Freezes on ð character in subject line
benfrancis opened this issue · 9 comments
Thanks for this tool!
I just ran the script with the following command, on an .mbox file from Google Takeout containing approximately 7,000 emails:
$ python3 imap_upload.py --gmail --box imported takeout.mbox
It seems to have got stuck on an email with a subject line containing an ð ("eth") character. The full subject line is "FW: Youtube Job Wants You 👉 $20K/Month Potential! 80272150" (yes, it appears to be a spam message).
Is there anything I can do to recover from this? If I run the script a second time, will it upload duplicate emails?
I tried cleaning up some of the spam emails and re-exporting. This time it hung on a "â" character.
It seems to have got stuck on an email with a subject line containing an ð ("eth") character.
Sounds like a character encoding issue. Do you have the exact error message? Including the line of code throwing the error?
If I run the script a second time, will it upload duplicate emails?
I would believe so. You might be able to recover by searching for emails added at a specific date. Also, you could check to see if Gmail has added any specific labels for uploaded emails.
If this doesn't work, maybe we could add a feature to delete emails that exist in a specific mbox.
Sounds like a character encoding issue.

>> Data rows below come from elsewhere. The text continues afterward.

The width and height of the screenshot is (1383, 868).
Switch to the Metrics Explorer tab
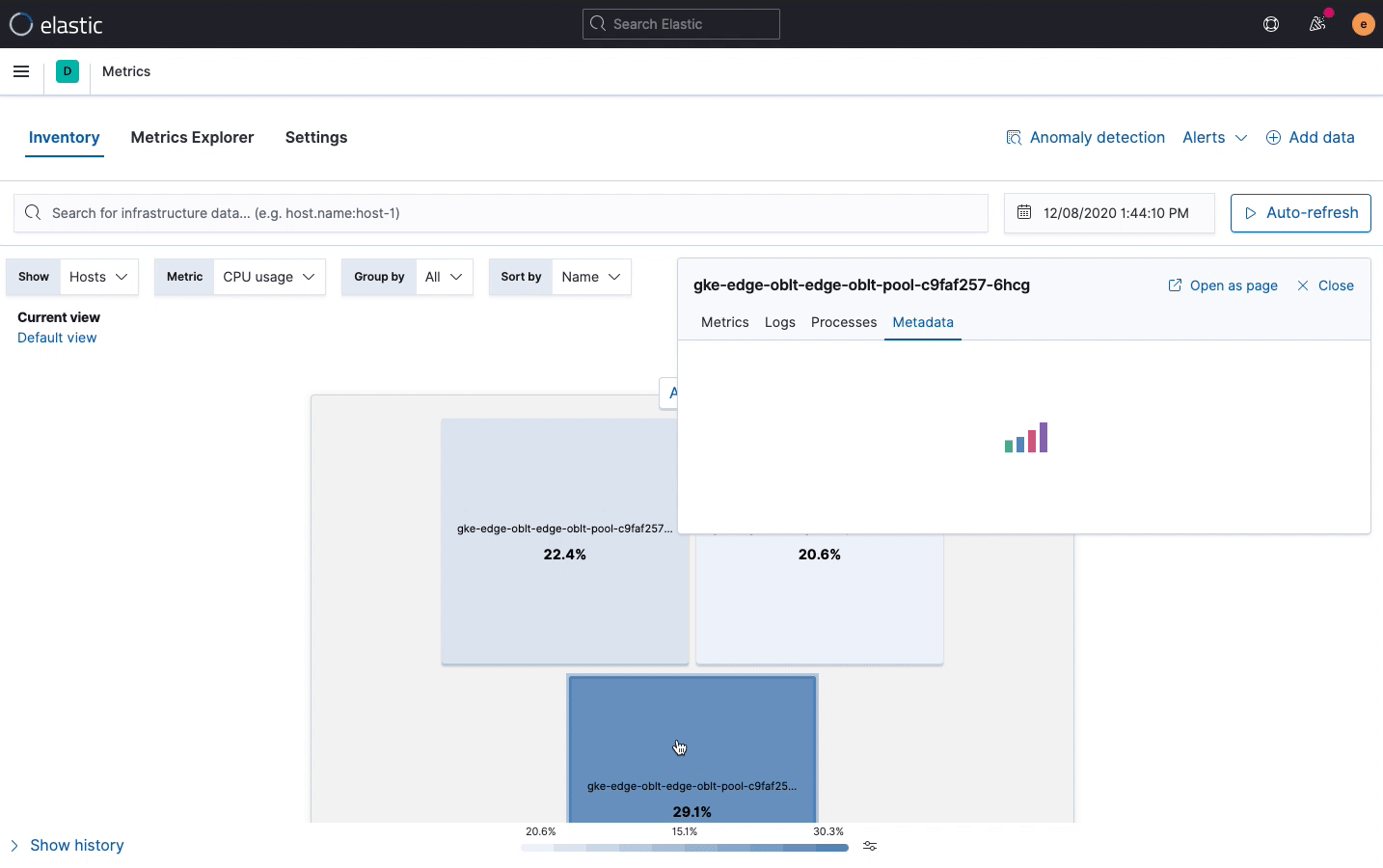coord(192,137)
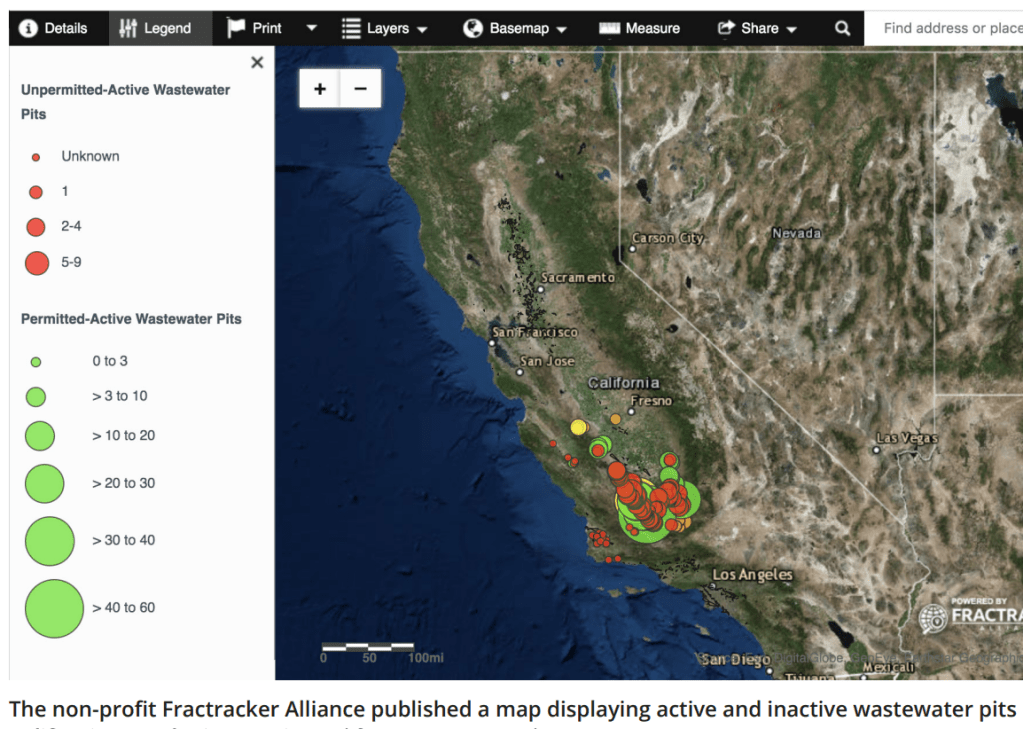Type in the Find address search field
Image resolution: width=1023 pixels, height=729 pixels.
pyautogui.click(x=950, y=28)
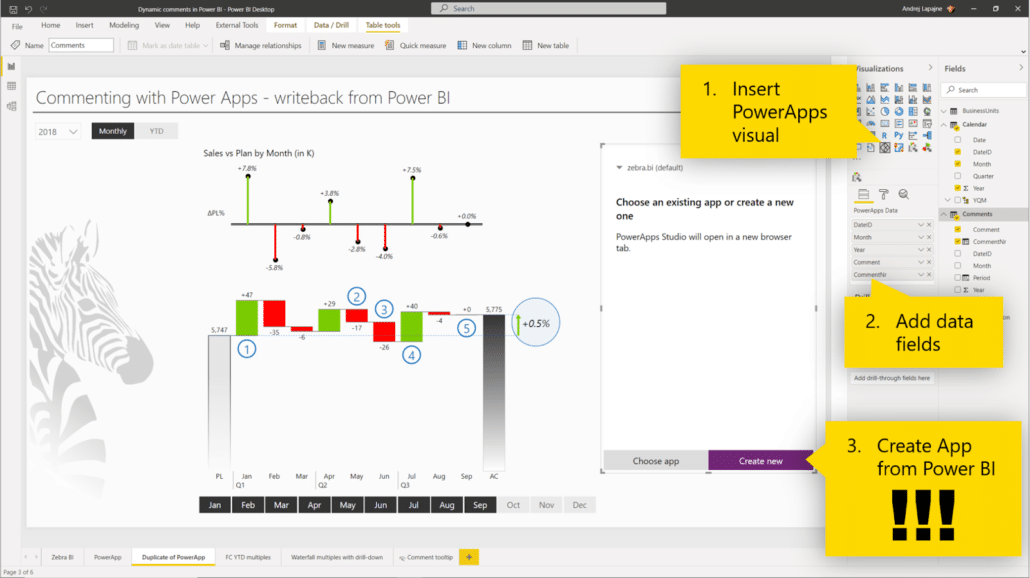
Task: Open the Model view icon in left sidebar
Action: [11, 105]
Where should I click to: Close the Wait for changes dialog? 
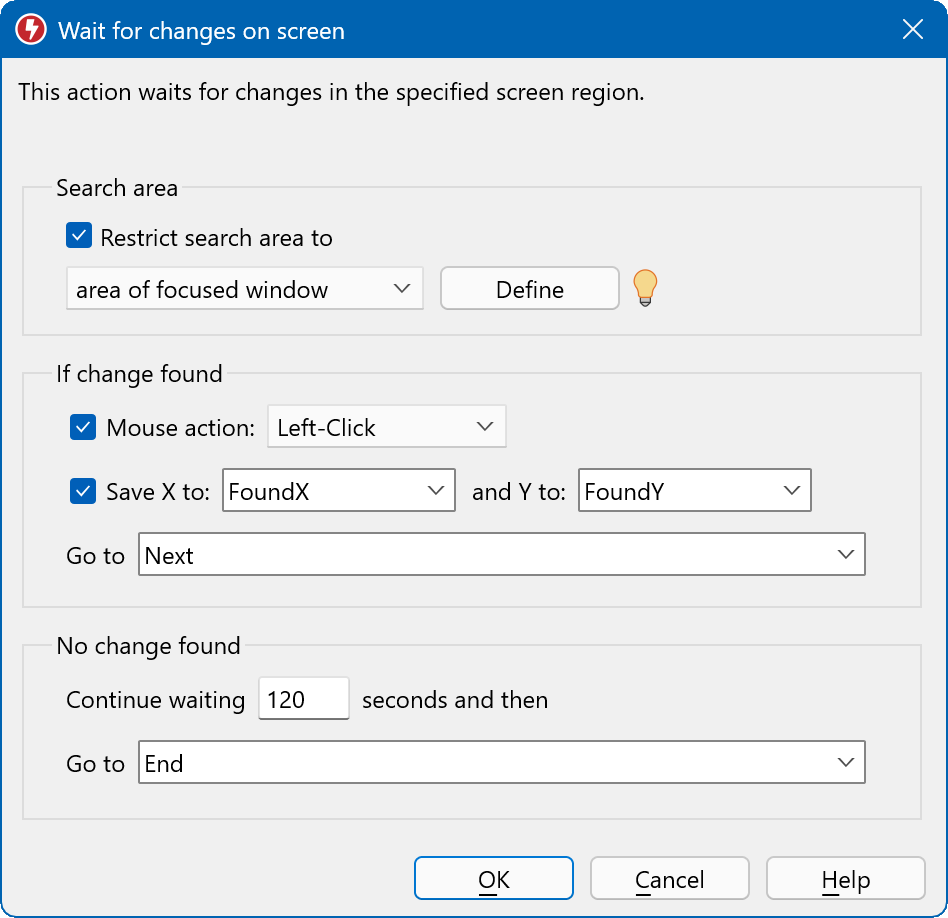(912, 30)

Do you have the exact error message? Including the line of code throwing the error?
I'm afraid it didn't actually print an error to the console, it just stopped printing any output to the console after that character in the subject line.
It might be possible to reproduce by exporting an .mbox file with an email containing a ð or â character in its subject line. I think that was a real subject line designed to evade spam filters, not garbled output caused by your script. But I agree it seems like a character encoding issue in that something is crashing on certain UTF-8 characters.

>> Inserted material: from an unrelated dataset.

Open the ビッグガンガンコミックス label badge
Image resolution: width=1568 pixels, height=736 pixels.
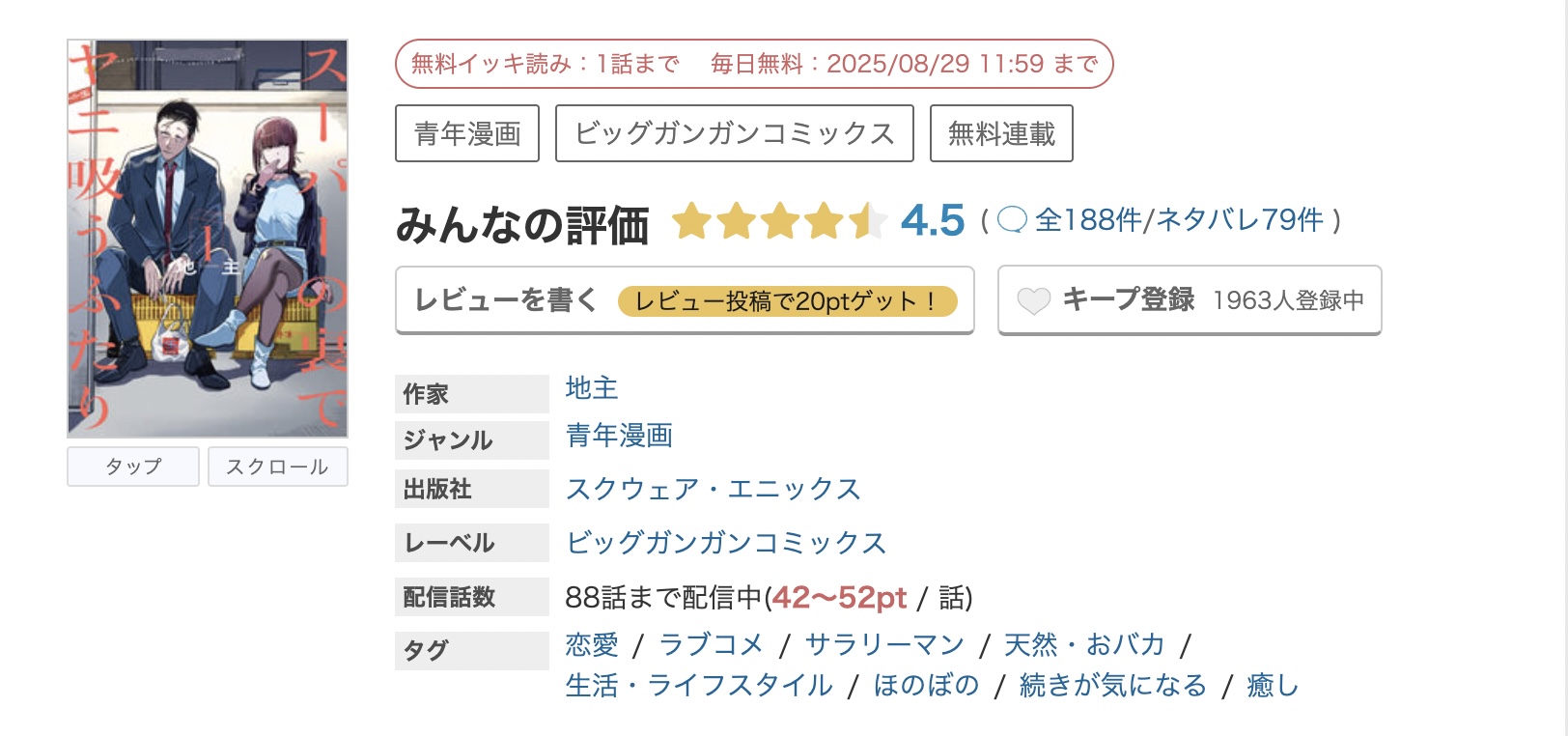(x=734, y=133)
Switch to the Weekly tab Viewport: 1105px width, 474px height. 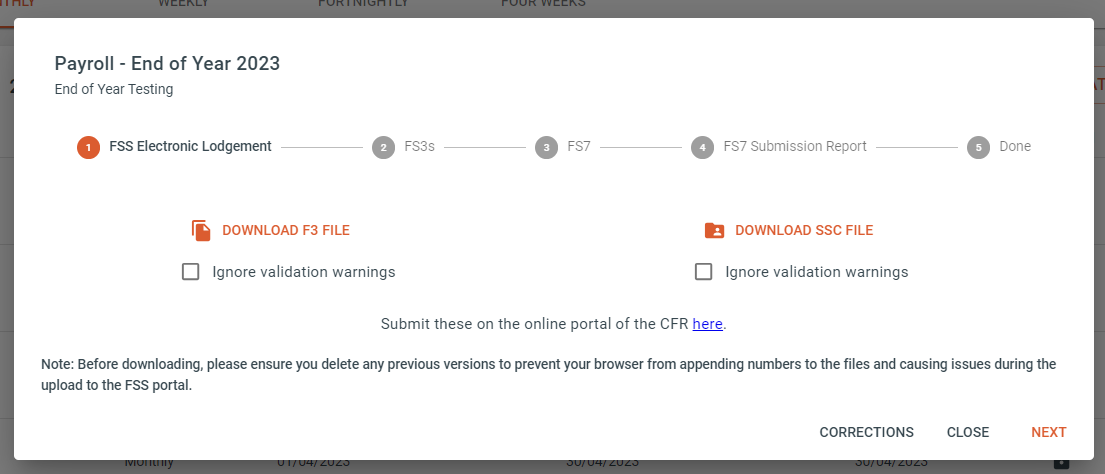coord(183,4)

I would believe so. You might be able to recover by searching for emails added at a specific date. Also, you could check to see if Gmail has added any specific labels for uploaded emails.
If this doesn't work, maybe we could add a feature to delete emails that exist in a specific mbox.
In the end I fixed the problem by re-exporting the .mbox without the offending emails, but it took a while to get rid of them all and I had to delete several thousand emails each time I ran the script to avoid duplication. Fortunately the uploaded emails were labelled as "imported" by GMail which made that easy to do.
It would be useful if the script could de-duplicate emails when uploading, but I don't know how hard that is and how it would affect performance.
I've since discovered that Google have a couple of tools for this called mail importer and import-mailbox-to-gmail. They both look harder to use than your script, but the former features de-duplication and the latter has a --from_message
parameter to re-start from a certain message number in the mailbox if something goes wrong.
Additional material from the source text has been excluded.